Mis à jour le 28 novembre 2016

Le service développement durable de la Ville de Roubaix a été créé en 1998 et la décision du Conseil municipal de démarrer un Agenda 21 date de 2002, sous l’impulsion de l’élu en charge de l’environnement. Le développement durable et l’Agenda 21 sont fortement portés par l’administration. Le pilotage technique est en effet exercé au plus haut niveau de la collectivité puisque le comité technique est un comité de directeurs réunissant les directeurs généraux et les directeurs généraux adjoints. L’accent a surtout été mis, jusqu’à présent, sur la dimension environnementale et sociale : « une préoccupation environnementale pour améliorer la qualité de vie des personnes en précarité », explique Audrey Leclercq, chargée de mission au service développement durable.

Un Agenda 21 d’organisation puis de territoire

La démarche a démarré par l’interne, dans les services municipaux, puis s’est progressivement ouverte aux acteurs de la ville : associations, acteurs économiques. «  Ici, à Roubaix, la première problématique était la mobilisation des services en interne », explique Audrey Leclercq. La mobilisation des services est exercée par les trois personnes de la mission développement durable, qui travaillent avec 90 % des services. Le service développement durable joue le rôle de pilote, de co-animateur et accompagne les services qui ont la charge de mener leurs propres actions.

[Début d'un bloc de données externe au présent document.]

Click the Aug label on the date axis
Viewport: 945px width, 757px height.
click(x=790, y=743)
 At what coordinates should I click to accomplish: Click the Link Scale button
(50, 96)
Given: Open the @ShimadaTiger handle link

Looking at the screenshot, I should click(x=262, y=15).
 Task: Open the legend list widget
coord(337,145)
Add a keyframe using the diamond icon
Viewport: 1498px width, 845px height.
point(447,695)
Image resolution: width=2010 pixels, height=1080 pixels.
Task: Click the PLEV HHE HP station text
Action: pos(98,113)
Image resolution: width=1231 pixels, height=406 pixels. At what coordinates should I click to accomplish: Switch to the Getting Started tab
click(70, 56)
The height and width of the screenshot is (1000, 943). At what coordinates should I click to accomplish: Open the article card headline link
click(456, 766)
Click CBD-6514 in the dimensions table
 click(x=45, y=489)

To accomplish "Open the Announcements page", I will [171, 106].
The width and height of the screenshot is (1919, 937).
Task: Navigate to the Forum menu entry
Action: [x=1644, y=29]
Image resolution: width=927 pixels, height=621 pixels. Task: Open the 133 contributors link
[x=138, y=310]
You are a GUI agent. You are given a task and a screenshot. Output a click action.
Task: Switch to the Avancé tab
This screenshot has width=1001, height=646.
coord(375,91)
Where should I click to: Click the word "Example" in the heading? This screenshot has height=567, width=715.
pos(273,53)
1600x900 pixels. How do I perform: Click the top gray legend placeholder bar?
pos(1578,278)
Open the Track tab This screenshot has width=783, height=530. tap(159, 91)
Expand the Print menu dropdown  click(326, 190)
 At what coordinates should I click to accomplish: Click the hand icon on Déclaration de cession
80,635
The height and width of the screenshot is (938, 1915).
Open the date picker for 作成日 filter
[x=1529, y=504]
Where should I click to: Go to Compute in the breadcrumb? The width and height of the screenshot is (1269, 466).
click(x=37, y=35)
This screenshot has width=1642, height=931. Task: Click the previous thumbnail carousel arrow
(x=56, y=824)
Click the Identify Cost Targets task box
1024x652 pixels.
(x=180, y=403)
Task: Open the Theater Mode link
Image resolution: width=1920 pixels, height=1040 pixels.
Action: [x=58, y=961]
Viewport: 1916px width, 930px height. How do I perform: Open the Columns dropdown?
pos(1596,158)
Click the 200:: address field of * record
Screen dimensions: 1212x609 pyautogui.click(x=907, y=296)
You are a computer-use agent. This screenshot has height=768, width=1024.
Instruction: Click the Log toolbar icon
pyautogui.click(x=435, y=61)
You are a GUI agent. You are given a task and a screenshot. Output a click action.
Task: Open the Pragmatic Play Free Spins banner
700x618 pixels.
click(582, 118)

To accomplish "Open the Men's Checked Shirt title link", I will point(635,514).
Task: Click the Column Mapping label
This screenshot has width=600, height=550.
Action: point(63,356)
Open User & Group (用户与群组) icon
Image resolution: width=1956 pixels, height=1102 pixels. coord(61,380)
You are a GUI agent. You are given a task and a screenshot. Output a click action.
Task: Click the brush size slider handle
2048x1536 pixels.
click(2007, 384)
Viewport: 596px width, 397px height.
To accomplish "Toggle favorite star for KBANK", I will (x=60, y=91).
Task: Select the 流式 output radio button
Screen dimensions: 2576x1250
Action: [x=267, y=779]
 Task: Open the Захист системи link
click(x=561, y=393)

La Ville a aussi rapidement été repérée par les acteurs extérieurs comme pouvant jouer un rôle de partenaire. Les projets de développement durable sont donc à la fois proposés par les acteurs économiques et sociaux et par la Ville. « Les acteurs économiques viennent nous voir de manière plus naturelle et progressivement on tisse des relations avec eux (…). La mobilisation vient aussi bien du fait de la ville que de leur propre initiative », explique la chargée de mission. Le service fait participer les associations au comité technique des projets et les accompagne dans la mise en place de leurs actions lorsqu’elles manquent de qualification dans le domaine du développement durable. La démocratie participative a pu s’appuyer sur l’expérience ancienne de la ville en matière de mobilisation et d’écoute des habitants.

En cours d’élaboration des stratégies

La Ville a confié la réalisation de son premier état des lieux environnemental à un bureau d’études en 2002. Les autres diagnostics sont produits en interne.

Elle est en train de définir ses stratégies de développement durable à 5 voire 10 ans, desquelles découleront des objectifs ambitieux et des budgets. Elles concernent en particulier la biodiversité et les économies d’énergies. La mise en place de ces stratégies prend du temps car la Ville de Roubaix a traditionnellement plus une culture d’opportunité que de stratégie. « C’est lié à l’histoire de la ville, qui au fur et à mesure de ses idées a saisi des opportunité de financement », explique la chargée de mission.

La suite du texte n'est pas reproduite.